Plain-text documents written in Org Mode markup can be relatively easily exported into several different output formats, including HTML, LaTeX, Beamer, Markdown, and several others. While quite not as versatile as Pandoc, it can support many formats, including punting to Pandoc.

PDF and LaTeX

The Portable Document Format (PDF) has support for embedding screen reader "tags" which instruct the screen reader how to process the document, providing a sensible ordering of the content when read. However, documents produced using LaTeX have lacked these tags. Adding them required specialized, closed source software.

Fortunately, significant progress has been made to essentially automatically add tagging to documents created using LaTeX. It remains to make this accessible to Org Mode exported documents.

Adding Tags to PDFs

The core of what needs to be done to add tagging to PDFs is to add a few lines to the preamble of the LaTeX document.

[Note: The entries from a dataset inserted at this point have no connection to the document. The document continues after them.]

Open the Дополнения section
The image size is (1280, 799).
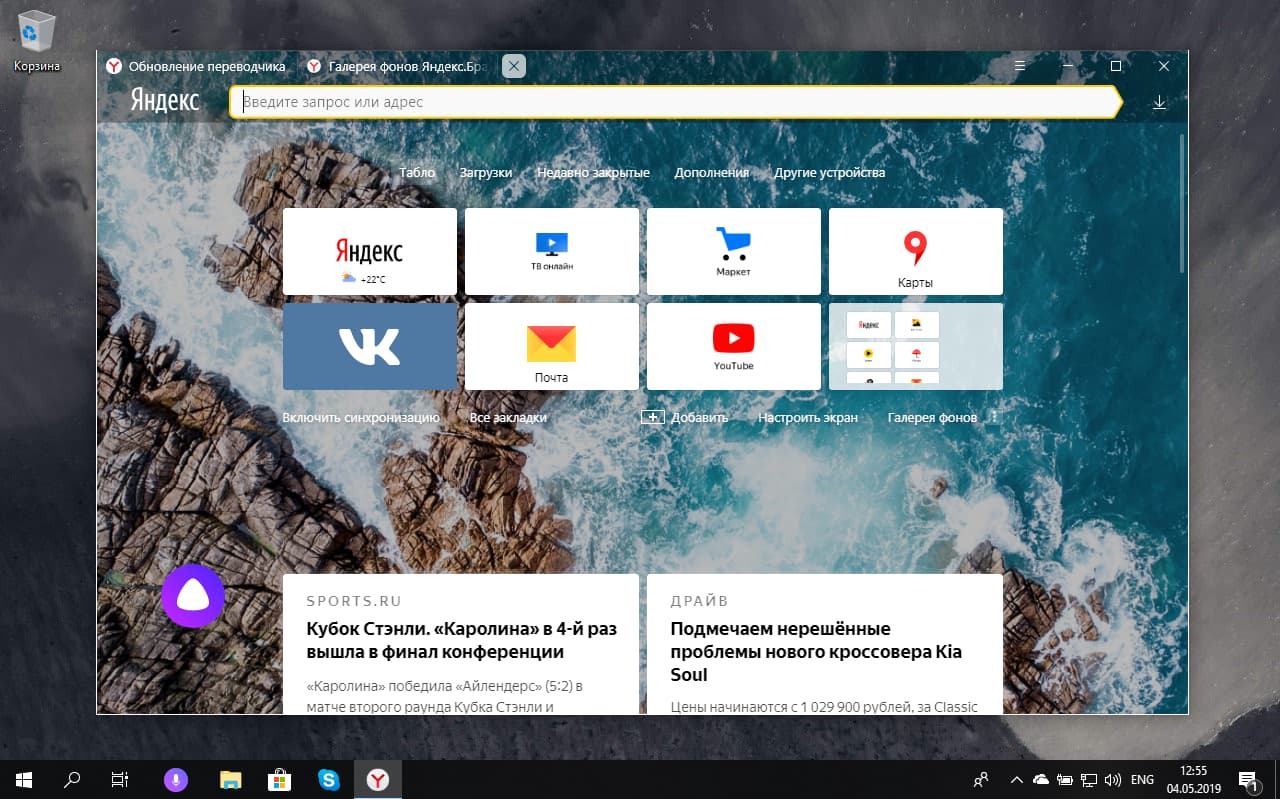[x=711, y=172]

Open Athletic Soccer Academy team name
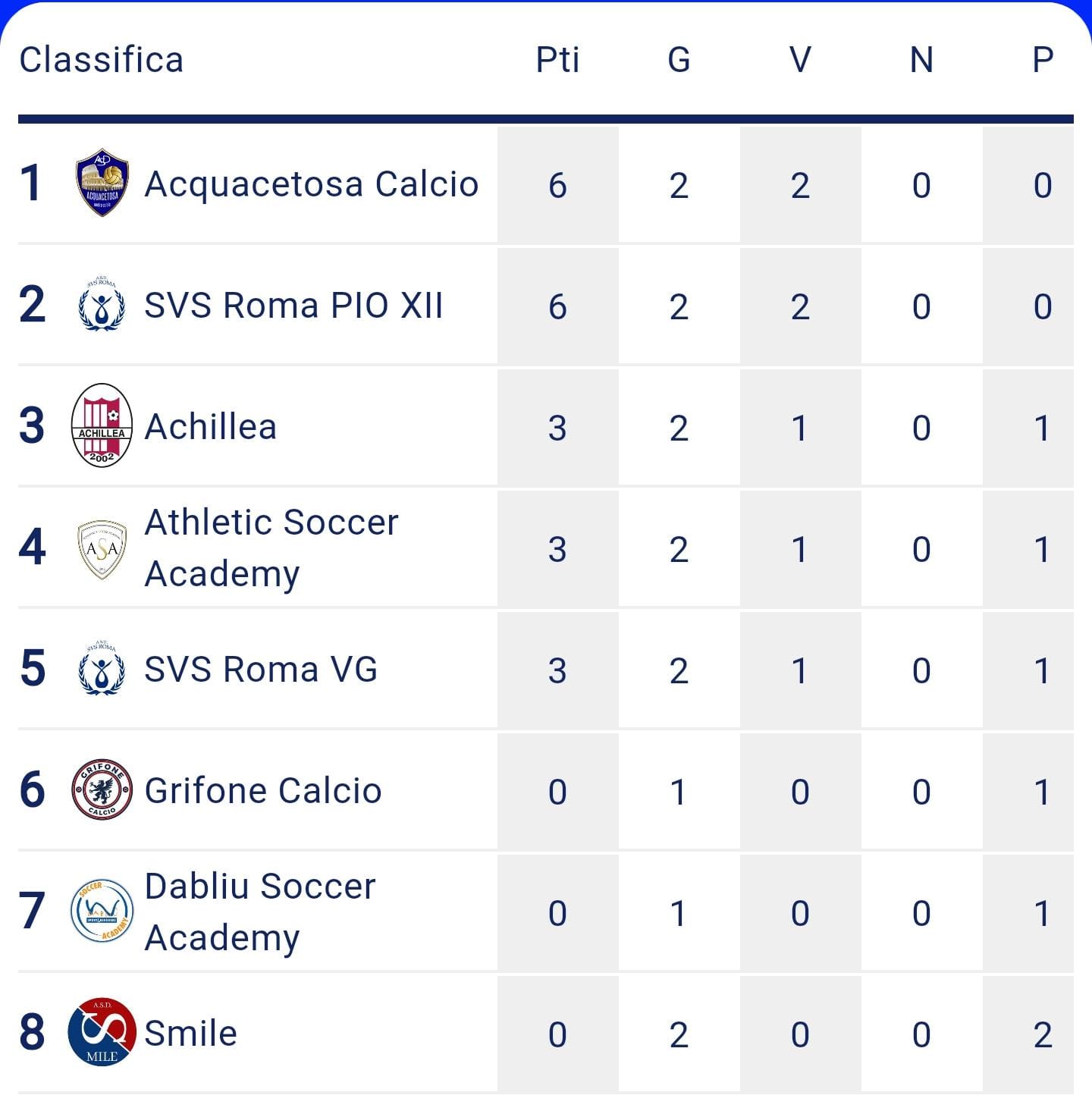click(271, 548)
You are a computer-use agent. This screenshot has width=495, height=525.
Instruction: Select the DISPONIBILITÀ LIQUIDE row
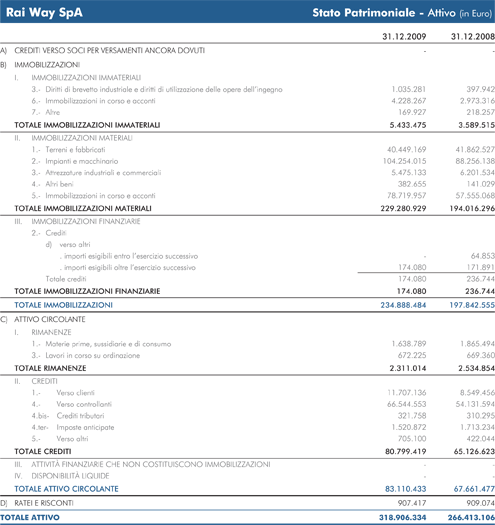point(248,476)
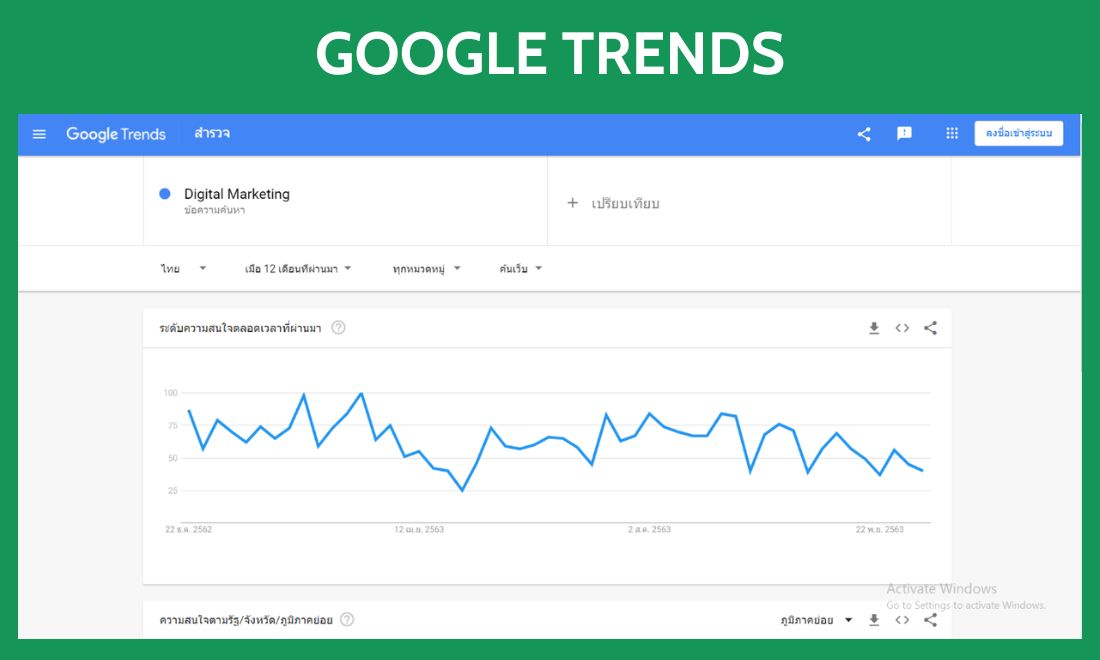This screenshot has width=1100, height=660.
Task: Share the region interest panel
Action: (x=930, y=620)
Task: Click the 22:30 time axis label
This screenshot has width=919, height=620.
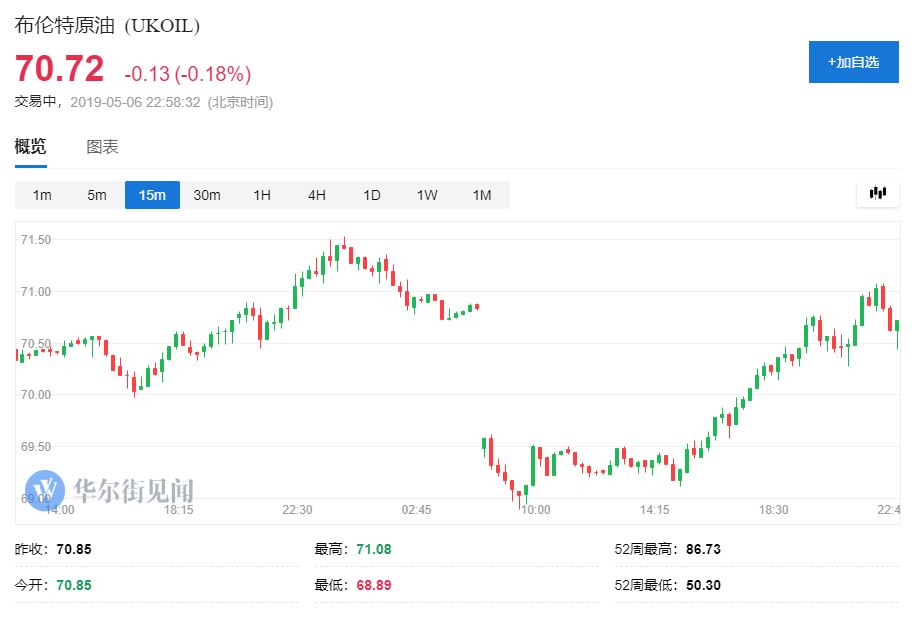Action: [297, 510]

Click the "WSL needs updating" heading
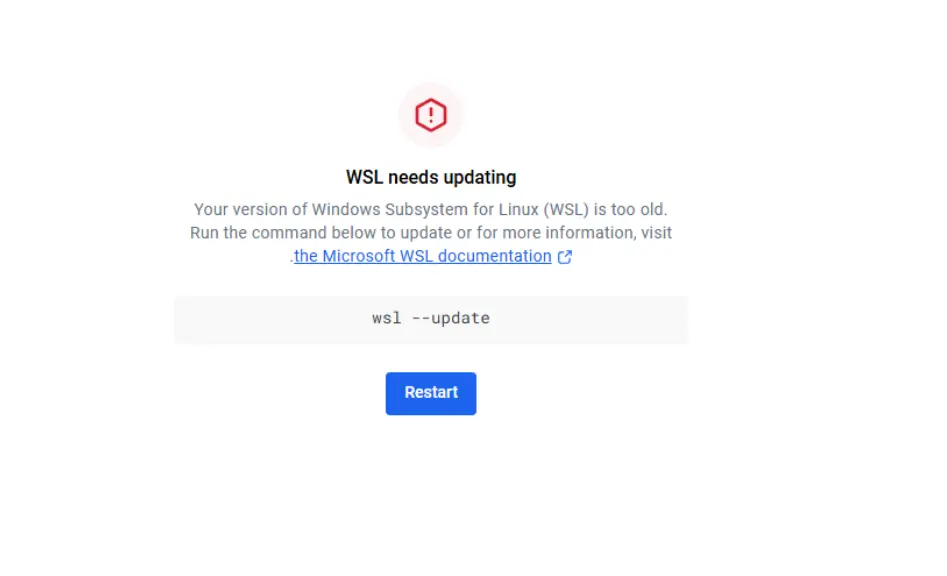click(431, 177)
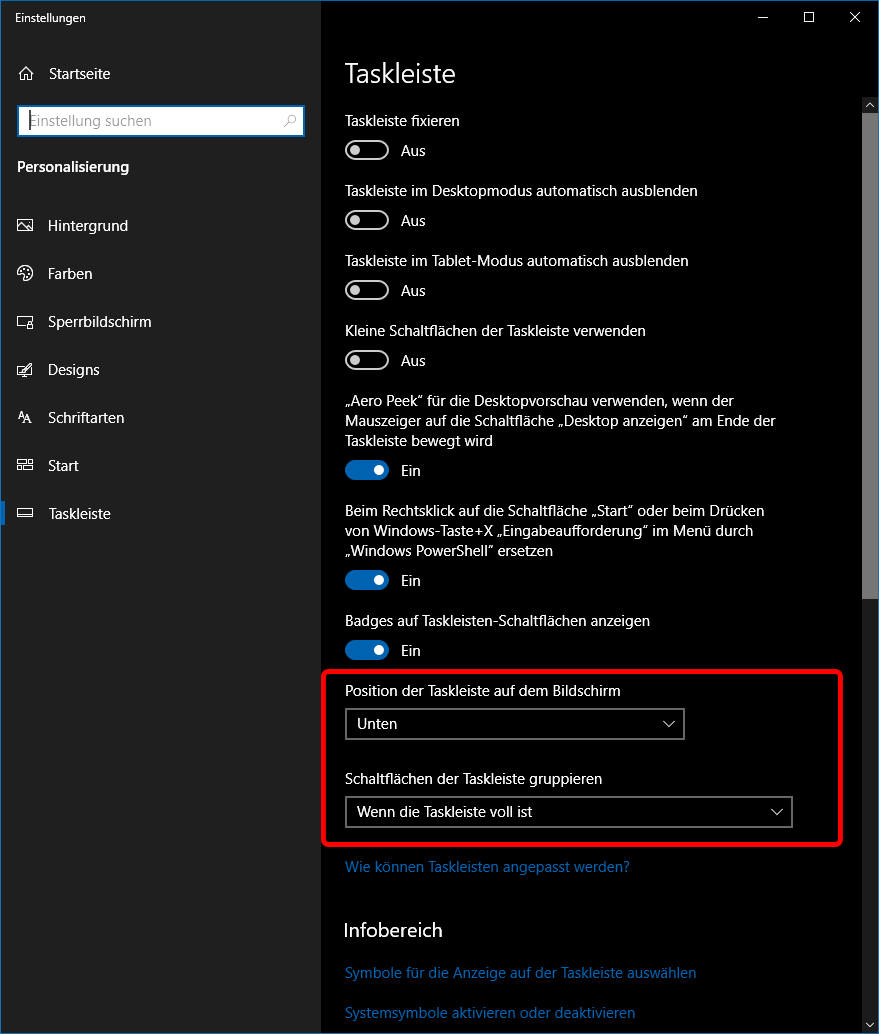Click the Schriftarten font icon

pos(26,418)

Specifically, add the following line before the documentclass:

\DocumentMetadata{%
  lang = en,
  pdfversion = 2.0,
  pdfstandard = ua-2,
  pdfstandard = a-4,
  testphase = {phase-III, title, table, math, firstaid}
}
\documentclass{article}
% ...

Additionally, it is necessary to add language information to the document as well. This can be achieved with a few additional preamble lines:

\usepackage{polyglossia}
\setdefaultlanguage[variant=US]{english}

Finally, we must use a different LaTeX compiler, specifically, this method works best with LuaLaTeX compiler:

latexmk -pdf -lualatex ${document}.tex

Adding Tags to PDFs in Org Mode

To accomplish the above for documents that start their existence as Org Mode documents, we need to add a few more things. To the best of my knowledge, it is not immediately achievable to add a preamble to the LaTeX export process.

The easiest way, as of this writing, to achieve tagged PDFs within Org Mode is to add a variable and extend org-latex-classes:

(defvar org-latex-metadata
  ""
  "LaTeX preamble metadata, file data to appear _before_ DOCUMENTCLASS...")
(setq org-latex-metadata "\\DocumentMetadata{lang = en, pdfversion = 2.0, pdfstandard = ua-2, pdfstandard = a-4, testphase = {phase-III, title, table, math, firstaid}}")

Then, update or extend the available LaTeX classes such that the preamble is prepended before the \documentclass line:

(setq org-latex-classes
      `(("beamer" "\\documentclass[11pt]{beamer}"
         ("\\section{%s}" . "\\section*{%s}")
         ("\\subsection{%s}" . "\\subsection*{%s}")
         ("\\subsubsection{%s}" . "\\subsubsection*{%s}"))
        ("article" ,(concat org-latex-metadata "\n" "\\documentclass[11pt]{article}")
         ("\\section{%s}" . "\\section*{%s}")
         ("\\subsection{%s}" . "\\subsection*{%s}")
         ("\\subsubsection{%s}" . "\\subsubsection*{%s}")
         ("\\paragraph{%s}" . "\\paragraph*{%s}")
         ("\\subparagraph{%s}" . "\\subparagraph*{%s}"))))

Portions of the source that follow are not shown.